The report, entitled “Breaking Point in Central Nigeria? Terror and Mass Displacement in the Middle Belt,” was based on a joint visit to Nigeria that took place in late February-early March of this year.

 

Representatives of the three organisations, including Baroness Caroline Cox, the president of HART, visited Plateau and Kaduna states, where they traveled to four villages that were attacked by Fulani militias between August 2021 and February 2022, and met with survivors of attacks on several other villages.

 

The report concludes:

 

Well-armed Fulani militia frequently attack villages in the Middle Belt. … The violence has displaced millions and appears designed to reduce the number of indigenous Christians in the region. Inasmuch as the attacks are intended to destroy ethnoreligious communities, they may rise to the level of ethnic cleansing or even genocide.

 

Nigerian authorities at both the state and federal levels appear unable or unwilling to prevent the attacks, and instead engage in legal prosecution of journalists and activists who draw attention to the crisis. The international community appears similarly indifferent, providing no meaningful engagement in favour of ending the violence or humanitarian assistance to the millions displaced across central Nigeria.

 

The report also rejects the common description of the violence as a “herder-farmer conflict.” According to the report, this terminology “implies a level playing field between ‘farmers’ and ‘herders’ in the conflict, whereas the ‘herders’ have a clear advantage in firepower, and the overwhelming majority of verified victims are ‘farmers’,” and “erases memory and ethno-religious difference from the equation.”

 

Among the Nigerians featured in the report:


Janet, a mother of four from Plateau state, whose husband was killed in a Fulani mililtia attack the day after the joint delegation arrived in Nigeria.

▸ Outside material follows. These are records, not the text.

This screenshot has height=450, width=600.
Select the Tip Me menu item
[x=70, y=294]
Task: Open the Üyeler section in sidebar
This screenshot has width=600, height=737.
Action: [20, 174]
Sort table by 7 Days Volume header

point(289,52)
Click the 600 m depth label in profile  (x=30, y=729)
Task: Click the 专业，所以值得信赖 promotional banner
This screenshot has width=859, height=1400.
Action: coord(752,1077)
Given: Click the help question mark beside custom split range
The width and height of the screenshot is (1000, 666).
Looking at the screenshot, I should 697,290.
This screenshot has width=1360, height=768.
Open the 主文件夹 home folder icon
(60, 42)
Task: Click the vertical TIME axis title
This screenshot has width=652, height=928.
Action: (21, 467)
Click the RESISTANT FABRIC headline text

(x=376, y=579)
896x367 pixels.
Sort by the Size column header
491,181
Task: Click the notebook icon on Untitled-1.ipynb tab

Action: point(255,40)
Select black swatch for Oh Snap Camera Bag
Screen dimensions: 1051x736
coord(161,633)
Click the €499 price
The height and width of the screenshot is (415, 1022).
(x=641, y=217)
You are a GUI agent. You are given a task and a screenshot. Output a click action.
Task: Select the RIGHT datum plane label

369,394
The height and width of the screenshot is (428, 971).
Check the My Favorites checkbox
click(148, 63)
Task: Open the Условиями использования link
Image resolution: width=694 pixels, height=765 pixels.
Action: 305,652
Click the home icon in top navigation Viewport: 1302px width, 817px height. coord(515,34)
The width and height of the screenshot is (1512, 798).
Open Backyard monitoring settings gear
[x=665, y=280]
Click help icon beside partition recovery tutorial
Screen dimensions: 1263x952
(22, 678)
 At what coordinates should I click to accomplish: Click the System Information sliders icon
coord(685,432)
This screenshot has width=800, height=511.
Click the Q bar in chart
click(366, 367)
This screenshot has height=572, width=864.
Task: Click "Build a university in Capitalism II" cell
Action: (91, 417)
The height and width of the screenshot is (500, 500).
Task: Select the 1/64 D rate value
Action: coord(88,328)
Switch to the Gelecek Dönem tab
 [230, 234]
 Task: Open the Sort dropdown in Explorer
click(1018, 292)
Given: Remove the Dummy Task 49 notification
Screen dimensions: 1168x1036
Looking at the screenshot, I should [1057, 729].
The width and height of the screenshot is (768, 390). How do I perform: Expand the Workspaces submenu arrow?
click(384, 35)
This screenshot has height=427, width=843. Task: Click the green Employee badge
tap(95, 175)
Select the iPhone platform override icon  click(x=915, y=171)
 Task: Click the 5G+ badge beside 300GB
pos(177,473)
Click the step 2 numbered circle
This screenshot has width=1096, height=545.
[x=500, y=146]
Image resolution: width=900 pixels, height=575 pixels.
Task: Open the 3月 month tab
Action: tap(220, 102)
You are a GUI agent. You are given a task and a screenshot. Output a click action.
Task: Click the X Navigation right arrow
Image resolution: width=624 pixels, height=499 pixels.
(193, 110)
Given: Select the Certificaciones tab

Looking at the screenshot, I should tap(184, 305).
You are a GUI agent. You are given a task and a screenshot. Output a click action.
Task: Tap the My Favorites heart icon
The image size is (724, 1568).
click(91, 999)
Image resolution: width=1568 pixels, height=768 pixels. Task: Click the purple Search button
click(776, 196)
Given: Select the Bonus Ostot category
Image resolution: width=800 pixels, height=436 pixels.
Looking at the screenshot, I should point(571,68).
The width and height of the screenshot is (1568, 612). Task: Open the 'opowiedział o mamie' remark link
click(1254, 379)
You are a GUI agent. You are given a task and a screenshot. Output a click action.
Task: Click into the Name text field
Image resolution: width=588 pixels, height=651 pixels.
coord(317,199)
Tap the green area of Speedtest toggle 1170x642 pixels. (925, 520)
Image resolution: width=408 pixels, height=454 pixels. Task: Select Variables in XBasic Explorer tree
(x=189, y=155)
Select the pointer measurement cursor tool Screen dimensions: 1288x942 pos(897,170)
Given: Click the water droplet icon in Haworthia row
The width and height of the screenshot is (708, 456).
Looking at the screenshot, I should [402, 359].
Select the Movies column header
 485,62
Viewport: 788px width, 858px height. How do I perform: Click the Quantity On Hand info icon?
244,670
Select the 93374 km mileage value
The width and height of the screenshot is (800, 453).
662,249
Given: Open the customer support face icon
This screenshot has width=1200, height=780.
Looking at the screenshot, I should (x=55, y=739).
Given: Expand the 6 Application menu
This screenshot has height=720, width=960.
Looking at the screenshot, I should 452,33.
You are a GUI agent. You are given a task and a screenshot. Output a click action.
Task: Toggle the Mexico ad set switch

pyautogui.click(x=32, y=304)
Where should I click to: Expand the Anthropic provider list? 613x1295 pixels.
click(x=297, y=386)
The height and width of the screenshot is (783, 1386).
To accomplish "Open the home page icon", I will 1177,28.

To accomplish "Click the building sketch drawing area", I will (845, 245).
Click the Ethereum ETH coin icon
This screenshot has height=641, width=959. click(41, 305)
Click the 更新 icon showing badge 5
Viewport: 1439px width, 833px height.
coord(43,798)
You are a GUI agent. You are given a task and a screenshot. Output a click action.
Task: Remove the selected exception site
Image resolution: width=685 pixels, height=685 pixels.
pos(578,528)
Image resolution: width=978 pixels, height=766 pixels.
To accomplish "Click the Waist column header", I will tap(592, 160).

Philip, an eight-year-old boy who Fulani militants hacked in the face with a machete in a 2018 attack.


Lazarus, a pastor who was abducted by a gang of Fulani kidnappers, who showed him the bodies of other abductees they had killed to encourage him to call up a ransom.


Luka Binniyat, the journalist imprisoned for three months earlier this year for his reporting on Fulani militia attacks, whose hometown has now been emptied by an attack that occurred just as he was being released.


The report makes a number of recommendations to the Nigerian government and the international community, including:


5. Nigerian authorities must cease persecuting journalists and whistleblowers who

draw attention to their failures.

 

6. The US Department of State should reverse its decision to remove Nigeria from its

list of ‘Countries of Particular Concern’ regarding religious freedom.

 

8. EU member states and UN aid agencies should allocate more resources to the Middle

Belt, which is suffering a crisis of displacement at least as intense as that in the northeast

and northwest.

 

10. Signatories to the 1948 Convention on the Prevention and Punishment of the Crime of

Genocide must fulfil their obligation to prevent and to punish the crime of genocide

in the context of Nigeria’s Middle Belt.

 

11. Stakeholders of the International Criminal Court (ICC), including the UK and

Switzerland, should increase financial support to the ICC to ensure a full and

thorough completion of the Nigeria investigation.

 

14. Local peacebuilding projects in central Nigeria should be supported in their endeavour

to reconcile Muslims and Christians, who might otherwise be caught in a cycle of

sectarian confrontation.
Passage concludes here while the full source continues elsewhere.